Every serious conversation about legal AI risk starts in the same place. Is the model accurate? What happens when it hallucinates? Who reviews the output before it reaches a client? Who is responsible when something goes wrong?

These are the right questions. The legal profession has been deliberate about asking them, and that discipline is appropriate given the stakes.

But there is a second risk that receives far less attention: not what the AI generates, but what happens to your documents when AI tools use them. In legal, where documents live inside carefully governed environments, this distinction matters enormously. And most legal AI data governance programs aren't accounting for it yet.

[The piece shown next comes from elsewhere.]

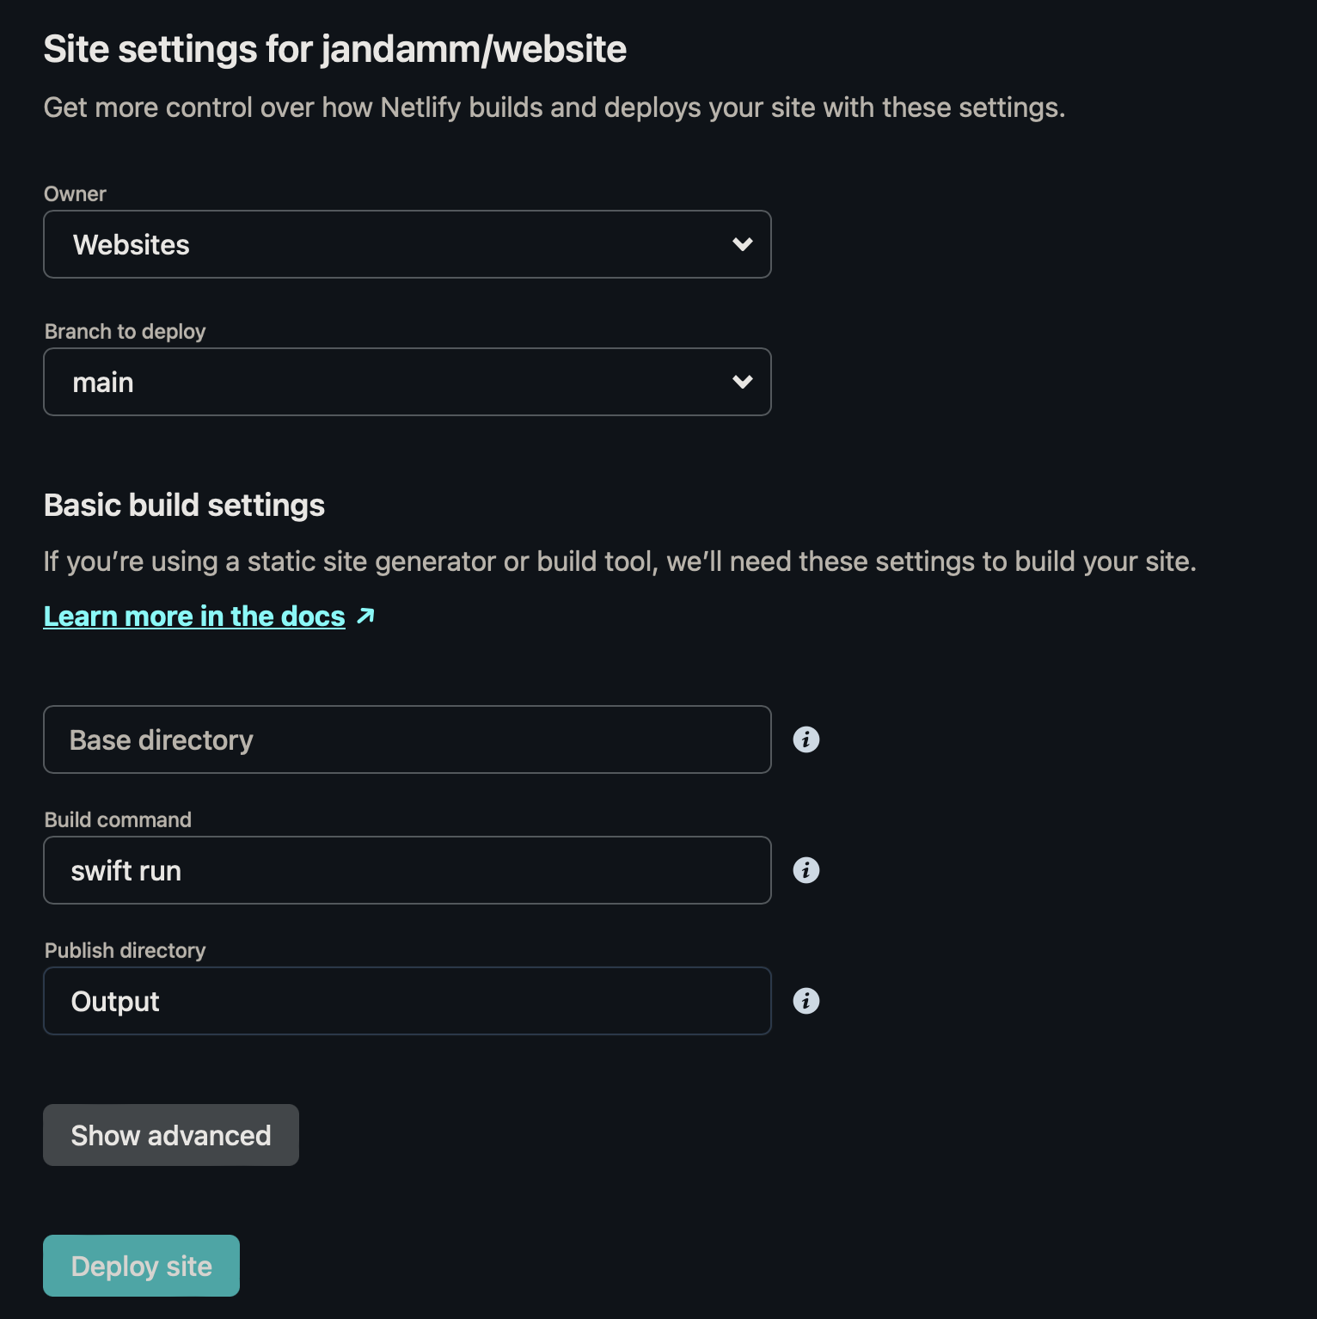Viewport: 1317px width, 1319px height.
Task: Click the Basic build settings heading
Action: pyautogui.click(x=184, y=505)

What Document Governance Actually Means

Documents in legal don't sit in neutral folders. They live inside governed systems, and the governance that surrounds them is not administrative overhead. It is the foundation of how legal work is done responsibly.

Matter permissions determine which attorneys can access which files. Ethical walls create hard access boundaries between teams working on opposite sides of a transaction or dispute. Retention schedules define how long documents must be preserved and when they must be destroyed. Audit trails record who accessed what, and when. Client-specific guidelines restrict how certain documents can be used, shared, or stored.

In large firms, two teams may be working on opposite sides of the same deal. The controls that separate their work are not preferences; they are professional obligations. They exist because clients expect them, regulators require them, and the structure of the legal profession depends on them.

"Most governance frameworks I review address what lawyers are permitted to do with AI. Few address what happens to the documents when they do it. That is the gap. And you cannot manage what you cannot see, which means most firms are currently managing only half the risk."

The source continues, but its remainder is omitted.